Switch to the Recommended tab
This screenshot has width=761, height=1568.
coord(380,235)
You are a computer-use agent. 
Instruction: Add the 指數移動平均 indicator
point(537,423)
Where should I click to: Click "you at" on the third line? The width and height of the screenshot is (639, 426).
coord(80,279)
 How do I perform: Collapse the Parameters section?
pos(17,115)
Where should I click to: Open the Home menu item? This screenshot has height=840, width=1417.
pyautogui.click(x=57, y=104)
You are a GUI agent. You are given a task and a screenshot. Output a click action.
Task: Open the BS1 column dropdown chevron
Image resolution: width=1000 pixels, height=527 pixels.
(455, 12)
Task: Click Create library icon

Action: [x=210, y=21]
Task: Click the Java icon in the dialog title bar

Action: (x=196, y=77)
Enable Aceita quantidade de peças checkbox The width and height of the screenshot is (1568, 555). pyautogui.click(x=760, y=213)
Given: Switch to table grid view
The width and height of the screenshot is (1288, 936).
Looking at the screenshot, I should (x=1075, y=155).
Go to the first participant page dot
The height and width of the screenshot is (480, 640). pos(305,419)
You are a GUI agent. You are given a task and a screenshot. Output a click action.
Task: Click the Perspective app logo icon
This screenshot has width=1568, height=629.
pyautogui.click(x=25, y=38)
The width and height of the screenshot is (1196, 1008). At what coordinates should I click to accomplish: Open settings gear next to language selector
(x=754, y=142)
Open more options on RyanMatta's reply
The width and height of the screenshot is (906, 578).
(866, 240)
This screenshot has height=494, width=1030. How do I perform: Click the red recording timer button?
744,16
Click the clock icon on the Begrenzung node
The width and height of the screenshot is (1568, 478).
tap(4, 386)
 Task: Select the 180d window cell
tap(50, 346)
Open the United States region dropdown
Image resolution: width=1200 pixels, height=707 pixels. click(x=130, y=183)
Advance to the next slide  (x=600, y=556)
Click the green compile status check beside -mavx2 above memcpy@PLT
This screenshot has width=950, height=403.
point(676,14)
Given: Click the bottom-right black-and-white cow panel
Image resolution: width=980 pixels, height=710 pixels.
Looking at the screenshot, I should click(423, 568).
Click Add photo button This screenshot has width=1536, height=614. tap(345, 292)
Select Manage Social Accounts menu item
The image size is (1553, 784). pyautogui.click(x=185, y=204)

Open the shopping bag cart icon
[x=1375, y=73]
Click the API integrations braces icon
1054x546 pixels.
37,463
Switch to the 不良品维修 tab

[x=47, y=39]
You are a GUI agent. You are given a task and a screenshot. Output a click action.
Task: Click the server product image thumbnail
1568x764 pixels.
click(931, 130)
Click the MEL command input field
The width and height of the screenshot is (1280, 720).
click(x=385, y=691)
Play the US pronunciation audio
::::
= Task objective =
Retype the entries above exactly, but only from the line containing "Task: Click Create library icon" through the line containing "Given: Switch to table grid view", both included.

= Answer space =
Task: Click Create library icon

Action: [x=210, y=21]
Task: Click the Java icon in the dialog title bar

Action: (x=196, y=77)
Enable Aceita quantidade de peças checkbox The width and height of the screenshot is (1568, 555). pyautogui.click(x=760, y=213)
Given: Switch to table grid view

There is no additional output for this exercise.